Taft High School is a public four-year high school located in the Norwood Park neighborhood on the northwest side of Chicago, Illinois, United States. Taft serves communities on the far northwest side, specifically Norwood Park, Edison Park, Jefferson Park, Forest Glen and O'Hare. Taft is operated by the Chicago Public Schools district. Rydell High School in Grease (musical) is based on Taft.

Taft's NJROTC unit won a Distinguished Unit award every year from 2001 to 2014.
In the late 1990s—to stanch the loss of students—Chicago Public Schools made significant changes to the school to attract more neighborhood students. These included an NJROTC unit, a selective-enrollment academic center for 7th and 8th grade students, and an International Baccalaureate Diploma program. Taft's IB program became authorized in 2001, and since 2014 has been a "wall-to-wall" IB World School.

==Athletics==
Taft competes in the Chicago Public League (CPL) and is a member of the Illinois High School Association (IHSA). The boys baseball team were Public League champions in 1968, CPS quarter-finalists in 1985, and regional champions in 2009. The girls volleyball team were Public League champions in the 1979–80 season.

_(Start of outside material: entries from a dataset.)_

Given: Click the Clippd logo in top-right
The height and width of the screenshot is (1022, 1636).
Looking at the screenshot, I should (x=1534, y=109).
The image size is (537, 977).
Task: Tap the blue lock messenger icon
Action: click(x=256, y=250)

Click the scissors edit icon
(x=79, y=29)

In 2018, the boys varsity football team brought home its first Chicago Public League championship since 1972 with a 29–13 win over Eric Solorio Academy High School.

The wrestling team won four consecutive Chicago Public League Championships. (2018, 2019, 2020, and 2021)

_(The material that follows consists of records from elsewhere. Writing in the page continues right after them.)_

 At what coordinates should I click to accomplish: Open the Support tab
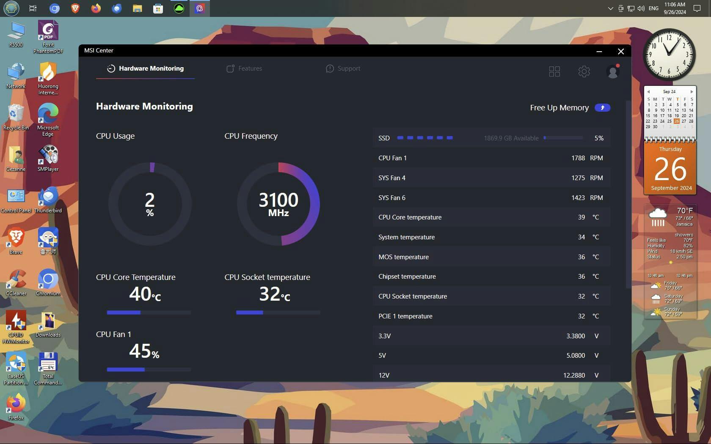point(343,69)
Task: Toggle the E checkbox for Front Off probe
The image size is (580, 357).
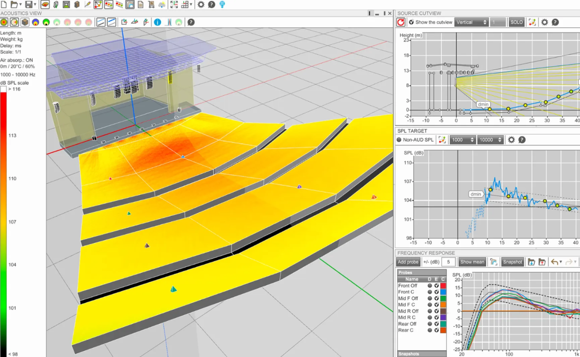Action: click(x=436, y=286)
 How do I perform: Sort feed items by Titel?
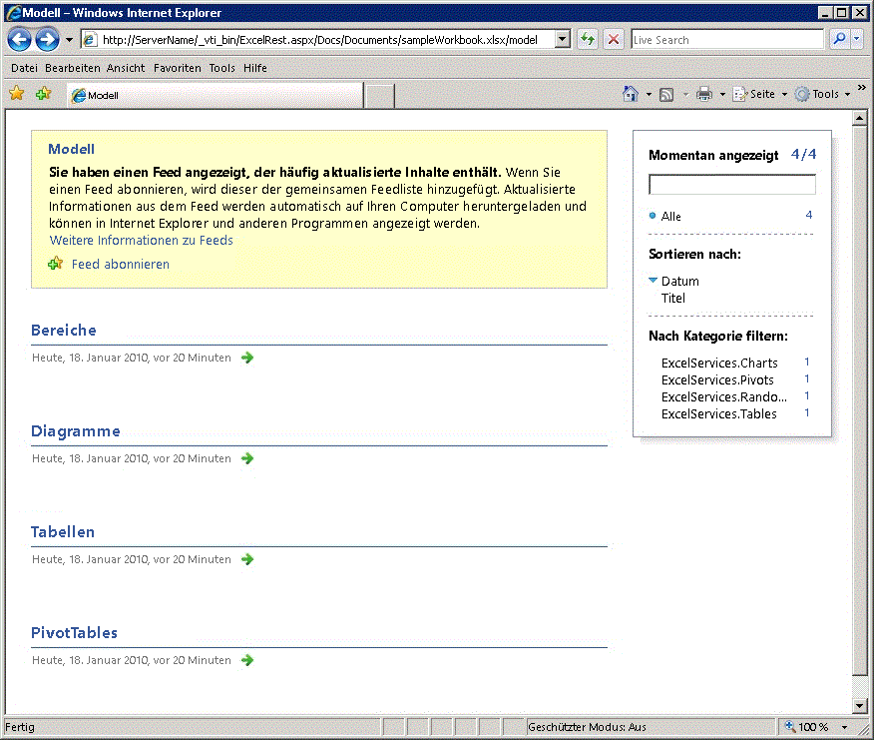(672, 298)
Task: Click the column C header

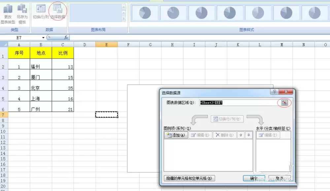Action: (63, 44)
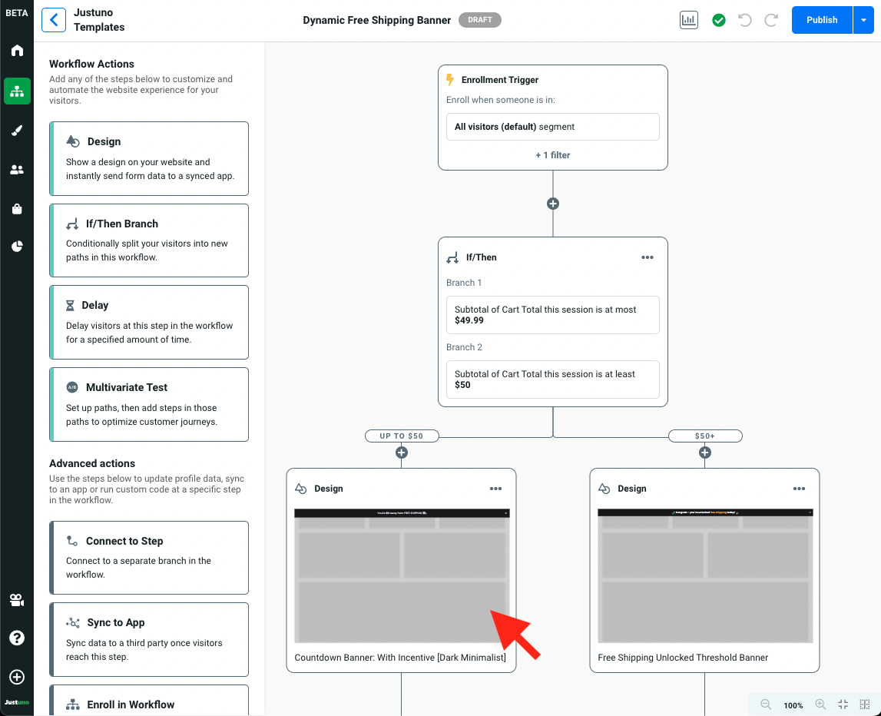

A nine-hole putting green was installed during the summer of 2023, costing ultimately $32,000.

In 2024, the girls' flag football team was both the city and state regional champions.

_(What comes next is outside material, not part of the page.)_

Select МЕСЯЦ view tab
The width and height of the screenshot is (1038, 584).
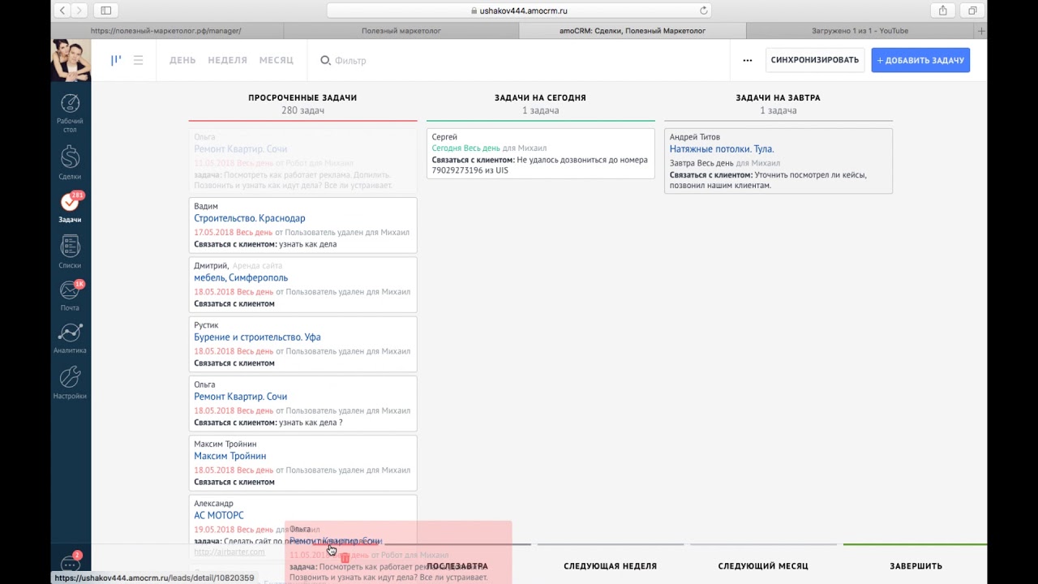pos(277,61)
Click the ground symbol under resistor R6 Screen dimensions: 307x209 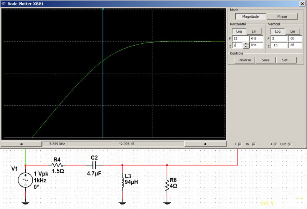tap(167, 202)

In 2025, the boys' soccer team won the Chicago Public League city championship, with an undefeated regular season record, (18-0) against Lane Tech College Prep High School. They became the first boys soccer team in CPS to finish a regular season unbeaten, untied, and as city champions since Harrison High School in 1974. This was their second city championship in the past two years; they defeated Sarah Goode in 2023. Despite losing in the state playoffs to Niles West, the boys soccer team finished #4 in the state of Illinois for the 2025 season.

== Academic Center ==
The Academic Center at William Howard Taft High School is a selective enrollment program offering the International Baccalaureate Middle Years Programme curriculum (IB-MYP). Students may earn up to nine high school credits, depending on how many classes they pass.

| 7th Grade | 8th Grade |
|---|---|
| IB MYP Language Arts-Reading | Honors IB MYP English I* |
| IB MYP Social Science | IB MYP Middle School Civics |
| Honors IB MYP Scientific Inquiry and Design* | Honors IB MYP Biology* |
| HS Algebra for MG* | HS Algebra for MG* or Honors IB MYP Integrated Mathematics II* |
| Honors IB MYP World Language Spanish I* | Honors IB MYP World Language Spanish II* |
| IB MYP Exploring Computer Science* | IB MYP Fine Arts Elective* |
| IB MYP Physical Education | IB MYP Physical Education |

- denotes high school credit

==Notable alumni==

- Jim Grabowski is a former NFL running back. He was selected in the first round of the 1966 American Football League draft by the Miami Dolphins and the first round of the 1966 NFL draft by the Green Bay Packers. He played in Super Bowl I and Super Bowl II.
- Robert Hanssen was a former FBI agent who was convicted of spying for the Soviet Union and Russia.
- Ken Henry, U.S. Olympic gold medalist in speed skating, 1952 Oslo. At the 1960 Winter Olympics in Squaw Valley, California, Henry was chosen to light the final torch at the opening ceremony.
- Jim Jacobs is the co-writer of the musical Grease, parts of which were based on his high school experiences at Taft.
- Terry Kath was a guitarist and co-founder of the band Chicago.
- Jerry Krause is the former general manager of the Chicago Bulls (1985–2003) whose teams won six NBA championships.
- Lynn Morley Martin is a former congresswoman who served as U.S. Secretary of Labor (1991–93).
- Donna Mills, class of 1958, is an actress whose best known role was as Abby on the television series Knots Landing.
- Howard Moore is the former basketball head coach for the University of Illinois at Chicago (2010–15).
- Jack Suwinski is an outfielder for the Pittsburgh Pirates MLB team.
- Joseph A. Tunzi is a Chicago-based author, publisher, and producer.